Start of Stored data

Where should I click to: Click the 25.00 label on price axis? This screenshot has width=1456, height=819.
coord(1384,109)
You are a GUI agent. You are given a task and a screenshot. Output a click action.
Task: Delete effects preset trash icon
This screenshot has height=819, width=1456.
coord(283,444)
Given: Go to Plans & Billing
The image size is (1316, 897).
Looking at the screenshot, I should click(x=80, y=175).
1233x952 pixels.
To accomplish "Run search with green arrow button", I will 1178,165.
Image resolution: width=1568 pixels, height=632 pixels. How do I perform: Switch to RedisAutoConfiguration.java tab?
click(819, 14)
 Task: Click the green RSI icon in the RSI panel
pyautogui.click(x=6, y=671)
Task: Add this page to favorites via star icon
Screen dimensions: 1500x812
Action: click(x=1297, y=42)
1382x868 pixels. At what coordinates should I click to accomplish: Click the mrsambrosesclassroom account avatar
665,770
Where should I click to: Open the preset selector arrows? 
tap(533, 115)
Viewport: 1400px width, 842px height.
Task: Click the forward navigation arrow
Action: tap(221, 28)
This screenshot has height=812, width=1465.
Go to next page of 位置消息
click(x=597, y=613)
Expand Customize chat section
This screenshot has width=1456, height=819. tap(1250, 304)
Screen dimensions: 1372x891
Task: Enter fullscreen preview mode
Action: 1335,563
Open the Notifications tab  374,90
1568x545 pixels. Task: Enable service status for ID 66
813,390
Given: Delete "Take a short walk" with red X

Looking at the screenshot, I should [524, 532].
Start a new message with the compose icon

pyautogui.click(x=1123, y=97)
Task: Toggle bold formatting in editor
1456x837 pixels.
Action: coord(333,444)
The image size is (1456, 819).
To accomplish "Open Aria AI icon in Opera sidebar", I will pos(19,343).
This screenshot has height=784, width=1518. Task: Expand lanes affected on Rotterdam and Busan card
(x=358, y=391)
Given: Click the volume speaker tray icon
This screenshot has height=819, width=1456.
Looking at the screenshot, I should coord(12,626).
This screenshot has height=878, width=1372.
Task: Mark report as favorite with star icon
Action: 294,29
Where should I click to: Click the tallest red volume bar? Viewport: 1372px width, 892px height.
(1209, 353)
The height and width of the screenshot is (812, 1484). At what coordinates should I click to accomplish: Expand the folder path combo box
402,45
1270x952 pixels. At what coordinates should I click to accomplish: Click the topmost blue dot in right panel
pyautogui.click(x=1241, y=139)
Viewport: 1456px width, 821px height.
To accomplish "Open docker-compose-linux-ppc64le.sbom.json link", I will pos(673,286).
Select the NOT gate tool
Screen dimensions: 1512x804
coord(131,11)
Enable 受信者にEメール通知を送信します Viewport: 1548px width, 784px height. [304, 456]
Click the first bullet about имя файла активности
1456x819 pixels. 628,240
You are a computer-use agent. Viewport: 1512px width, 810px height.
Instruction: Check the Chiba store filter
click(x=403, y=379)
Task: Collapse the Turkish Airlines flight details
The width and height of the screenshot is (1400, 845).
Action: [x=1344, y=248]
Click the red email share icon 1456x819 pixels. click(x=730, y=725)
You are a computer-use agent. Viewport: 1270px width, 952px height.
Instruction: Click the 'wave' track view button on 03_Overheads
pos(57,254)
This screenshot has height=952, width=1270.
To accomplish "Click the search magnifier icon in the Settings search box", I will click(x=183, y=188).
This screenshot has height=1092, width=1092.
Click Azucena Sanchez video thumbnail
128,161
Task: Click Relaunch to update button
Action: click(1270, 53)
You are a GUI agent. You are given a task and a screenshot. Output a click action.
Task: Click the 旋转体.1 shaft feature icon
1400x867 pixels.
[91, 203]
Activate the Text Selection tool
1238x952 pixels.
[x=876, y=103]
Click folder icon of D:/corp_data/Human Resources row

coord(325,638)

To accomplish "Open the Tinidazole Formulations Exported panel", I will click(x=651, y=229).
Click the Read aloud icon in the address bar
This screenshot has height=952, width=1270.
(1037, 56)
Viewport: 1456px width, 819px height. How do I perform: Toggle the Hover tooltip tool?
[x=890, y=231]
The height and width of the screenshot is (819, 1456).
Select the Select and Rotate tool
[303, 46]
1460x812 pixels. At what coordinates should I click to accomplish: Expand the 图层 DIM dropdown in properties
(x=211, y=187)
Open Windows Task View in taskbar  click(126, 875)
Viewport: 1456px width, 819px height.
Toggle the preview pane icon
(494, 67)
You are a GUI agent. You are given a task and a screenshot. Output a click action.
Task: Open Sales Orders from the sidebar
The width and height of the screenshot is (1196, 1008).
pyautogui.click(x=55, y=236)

End of Stored data

* [Exercise directions]: Taking the listing above as the source, transcribe only the lines starting at the line with "The image size is (1456, 819)." and going through the line with "Given: Click the volume speaker tray icon", unaltered and with both ends included.

* [Answer to this problem]:
The image size is (1456, 819).
To accomplish "Open Aria AI icon in Opera sidebar", I will pos(19,343).
This screenshot has height=784, width=1518. Task: Expand lanes affected on Rotterdam and Busan card
(x=358, y=391)
Given: Click the volume speaker tray icon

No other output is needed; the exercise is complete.